My first port of call on the radio always used to be BBC Radio Five Live. I used to listen to it obsessively, even appearing on a weekly show in 1993/94 where I was a manager in the station’s Fantasy Football League show (I finished runner up to Nick Hancock despite having Cantona and Shearer up front in my team). I always loved the idea of a rolling news and sport station and, for a while, it was my perfect station. Now, even with the very best presenters of all – Nicky Campbell, Rachel Burden (who I once took to a Bristol Rovers game), Emma Barnett, Tony Livesey, Anna Foster and the brilliant Mark Chapman – I am listening less and less. Why? Because it has changed.

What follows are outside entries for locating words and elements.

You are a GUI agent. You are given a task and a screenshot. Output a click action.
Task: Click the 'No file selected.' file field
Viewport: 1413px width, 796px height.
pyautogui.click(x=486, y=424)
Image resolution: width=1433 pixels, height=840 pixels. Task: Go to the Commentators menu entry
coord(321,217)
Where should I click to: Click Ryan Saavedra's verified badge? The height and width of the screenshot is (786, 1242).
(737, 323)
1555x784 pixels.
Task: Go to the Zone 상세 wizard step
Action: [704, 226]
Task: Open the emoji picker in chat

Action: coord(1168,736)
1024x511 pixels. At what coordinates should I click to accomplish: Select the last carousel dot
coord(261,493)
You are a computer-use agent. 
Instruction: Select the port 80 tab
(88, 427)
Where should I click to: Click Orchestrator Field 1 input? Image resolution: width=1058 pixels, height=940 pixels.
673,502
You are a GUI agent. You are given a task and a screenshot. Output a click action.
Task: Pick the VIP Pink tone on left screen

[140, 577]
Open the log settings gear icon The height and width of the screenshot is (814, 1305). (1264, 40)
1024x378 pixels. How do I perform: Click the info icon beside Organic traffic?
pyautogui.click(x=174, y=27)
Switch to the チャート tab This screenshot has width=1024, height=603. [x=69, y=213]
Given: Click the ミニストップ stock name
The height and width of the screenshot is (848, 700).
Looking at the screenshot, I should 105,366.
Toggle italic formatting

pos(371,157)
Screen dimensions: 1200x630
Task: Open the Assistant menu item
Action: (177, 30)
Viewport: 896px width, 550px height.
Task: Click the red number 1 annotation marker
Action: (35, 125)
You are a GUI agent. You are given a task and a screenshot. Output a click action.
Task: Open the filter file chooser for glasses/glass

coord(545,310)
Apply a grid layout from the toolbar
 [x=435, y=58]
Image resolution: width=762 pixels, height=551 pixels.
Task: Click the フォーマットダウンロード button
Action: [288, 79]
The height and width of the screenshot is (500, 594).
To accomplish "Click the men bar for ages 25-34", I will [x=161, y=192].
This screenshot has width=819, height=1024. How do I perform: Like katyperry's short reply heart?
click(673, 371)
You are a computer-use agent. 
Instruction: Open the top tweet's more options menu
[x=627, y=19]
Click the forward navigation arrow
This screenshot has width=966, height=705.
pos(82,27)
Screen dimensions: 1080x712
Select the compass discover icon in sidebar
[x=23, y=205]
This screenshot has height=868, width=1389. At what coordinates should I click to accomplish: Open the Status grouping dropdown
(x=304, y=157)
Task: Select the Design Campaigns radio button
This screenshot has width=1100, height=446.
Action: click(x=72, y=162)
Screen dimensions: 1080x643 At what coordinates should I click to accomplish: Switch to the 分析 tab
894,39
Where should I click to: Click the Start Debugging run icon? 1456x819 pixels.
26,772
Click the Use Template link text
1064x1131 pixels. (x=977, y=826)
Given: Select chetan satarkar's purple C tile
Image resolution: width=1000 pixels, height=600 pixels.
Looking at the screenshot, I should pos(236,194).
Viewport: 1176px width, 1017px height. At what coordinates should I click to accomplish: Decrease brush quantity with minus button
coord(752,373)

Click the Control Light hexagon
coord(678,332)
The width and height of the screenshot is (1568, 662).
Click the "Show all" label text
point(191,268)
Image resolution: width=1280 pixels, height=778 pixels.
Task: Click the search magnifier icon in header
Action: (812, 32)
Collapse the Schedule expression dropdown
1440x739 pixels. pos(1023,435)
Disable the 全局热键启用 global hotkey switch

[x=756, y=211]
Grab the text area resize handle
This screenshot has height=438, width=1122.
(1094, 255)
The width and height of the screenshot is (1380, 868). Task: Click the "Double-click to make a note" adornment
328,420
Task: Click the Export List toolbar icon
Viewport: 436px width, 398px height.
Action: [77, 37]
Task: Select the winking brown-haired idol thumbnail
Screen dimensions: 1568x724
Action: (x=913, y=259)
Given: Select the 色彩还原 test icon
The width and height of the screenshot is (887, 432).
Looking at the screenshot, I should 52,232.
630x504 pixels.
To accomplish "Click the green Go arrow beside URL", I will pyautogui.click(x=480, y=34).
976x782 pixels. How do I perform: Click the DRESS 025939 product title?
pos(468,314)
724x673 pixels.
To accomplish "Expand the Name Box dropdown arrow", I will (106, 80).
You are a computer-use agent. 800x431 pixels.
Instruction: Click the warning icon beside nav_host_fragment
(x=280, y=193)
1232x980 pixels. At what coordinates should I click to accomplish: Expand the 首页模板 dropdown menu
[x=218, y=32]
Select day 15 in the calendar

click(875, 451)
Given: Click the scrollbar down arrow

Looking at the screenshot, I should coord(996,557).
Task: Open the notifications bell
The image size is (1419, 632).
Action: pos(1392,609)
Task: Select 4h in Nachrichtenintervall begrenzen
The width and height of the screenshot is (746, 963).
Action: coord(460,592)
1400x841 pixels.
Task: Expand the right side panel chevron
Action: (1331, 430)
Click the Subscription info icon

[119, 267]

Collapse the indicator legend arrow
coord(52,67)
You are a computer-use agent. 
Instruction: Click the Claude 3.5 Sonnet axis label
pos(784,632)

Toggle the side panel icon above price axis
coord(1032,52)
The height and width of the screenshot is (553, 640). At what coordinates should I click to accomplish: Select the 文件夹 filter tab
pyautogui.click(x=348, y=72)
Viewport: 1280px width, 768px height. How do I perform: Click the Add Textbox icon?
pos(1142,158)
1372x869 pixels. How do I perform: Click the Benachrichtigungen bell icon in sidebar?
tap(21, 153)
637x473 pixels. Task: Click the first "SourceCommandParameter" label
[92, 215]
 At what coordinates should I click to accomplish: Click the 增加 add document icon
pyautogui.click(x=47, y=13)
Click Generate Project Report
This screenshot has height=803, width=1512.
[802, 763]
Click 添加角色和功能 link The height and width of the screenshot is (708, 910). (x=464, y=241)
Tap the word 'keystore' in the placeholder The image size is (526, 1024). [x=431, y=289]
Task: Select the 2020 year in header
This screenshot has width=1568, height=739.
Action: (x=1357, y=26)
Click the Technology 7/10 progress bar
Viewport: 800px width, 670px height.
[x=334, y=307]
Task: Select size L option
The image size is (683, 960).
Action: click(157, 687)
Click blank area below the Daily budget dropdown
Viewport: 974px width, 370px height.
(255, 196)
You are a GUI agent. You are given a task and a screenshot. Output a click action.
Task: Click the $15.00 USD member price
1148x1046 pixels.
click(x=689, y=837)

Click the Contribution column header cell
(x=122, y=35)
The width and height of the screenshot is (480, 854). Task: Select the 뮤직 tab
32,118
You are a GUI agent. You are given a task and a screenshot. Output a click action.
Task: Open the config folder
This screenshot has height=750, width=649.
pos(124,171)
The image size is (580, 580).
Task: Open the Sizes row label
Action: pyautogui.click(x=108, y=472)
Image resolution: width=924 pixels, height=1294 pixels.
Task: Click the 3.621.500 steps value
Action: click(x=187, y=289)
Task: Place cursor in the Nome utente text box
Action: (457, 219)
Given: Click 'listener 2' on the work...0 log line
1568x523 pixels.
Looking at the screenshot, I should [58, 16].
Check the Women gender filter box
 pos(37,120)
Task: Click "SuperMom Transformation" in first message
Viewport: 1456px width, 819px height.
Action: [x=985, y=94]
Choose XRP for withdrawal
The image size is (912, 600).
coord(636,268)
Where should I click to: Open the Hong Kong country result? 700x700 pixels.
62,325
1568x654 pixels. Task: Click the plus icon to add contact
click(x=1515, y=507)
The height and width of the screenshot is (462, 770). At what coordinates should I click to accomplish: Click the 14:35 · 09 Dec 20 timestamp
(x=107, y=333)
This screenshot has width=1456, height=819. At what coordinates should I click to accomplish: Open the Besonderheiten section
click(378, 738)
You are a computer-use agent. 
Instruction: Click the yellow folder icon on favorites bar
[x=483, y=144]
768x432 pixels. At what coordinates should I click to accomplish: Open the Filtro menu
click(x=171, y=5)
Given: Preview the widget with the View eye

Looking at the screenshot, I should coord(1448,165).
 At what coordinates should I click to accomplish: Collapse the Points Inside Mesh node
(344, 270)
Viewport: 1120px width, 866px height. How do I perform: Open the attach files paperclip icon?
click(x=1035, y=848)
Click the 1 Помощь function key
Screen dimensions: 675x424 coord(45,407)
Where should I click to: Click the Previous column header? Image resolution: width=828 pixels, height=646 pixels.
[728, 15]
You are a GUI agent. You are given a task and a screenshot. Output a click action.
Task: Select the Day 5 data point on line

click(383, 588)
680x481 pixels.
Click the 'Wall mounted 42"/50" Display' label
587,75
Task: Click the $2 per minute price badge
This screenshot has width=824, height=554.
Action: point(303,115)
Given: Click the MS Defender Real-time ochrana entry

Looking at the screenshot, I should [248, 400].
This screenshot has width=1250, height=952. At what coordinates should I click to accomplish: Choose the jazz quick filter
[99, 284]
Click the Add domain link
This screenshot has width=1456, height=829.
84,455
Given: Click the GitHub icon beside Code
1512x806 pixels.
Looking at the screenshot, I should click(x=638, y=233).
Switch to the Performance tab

Listening today, Five Live was an ongoing Brexit phone-in, started by a ghastly segment of the Breakfast show called ‘Brexit Barometer’. People ring in, a remainer then a leaver, then a remainer and, well, you get the rest and ultimately the programmes go nowhere until the next Brexit show and phone-in begins.
Obviously the Brexit nightmare is the lead story at the moment, as it will be for years to come if we leave Europe, and Five Live believes it has a duty to cover the bloody thing incessantly and whilst the very mention of the word Brexit sends me into spasms of anger and disillusion, I really can get enough of it. It’s the death of rolling news that I find so sad.
In its early days, Five Live may have been more stodgy, more serious, but so what? Programme makers must have researched like crazy to bring us the news of the day in line with the BBC’s unique purpose, to inform, educate and entertain. Now, they seem to turn up just before the show begins and tell the presenters to talk about nothing but Brexit. And when they say “we are going to turn on the Brexit barometer”, I turn off.
It’s not just Brexit, though. Five Live has become a day long phone/text in show. No item can pass without the presenter urging the audience to “let us know what you think”.
My first morning port of call these days is BBC 6 Music where I can be informed, educated and entertained, unless Shaun Keaveny and Mary Anne Hobbs are on in which case I am totally stuffed.
If I wanted to listen to day long phone-ins, I’d listen to LBC and if I wanted to listen to an ill-informed hour long phone in to help me lose my temper I’d remove my brain and listen to Talk Radio or Radio Bristol. But I don’t and until Five Live has a good thing about where it’s headed, I’ll be listening less and less.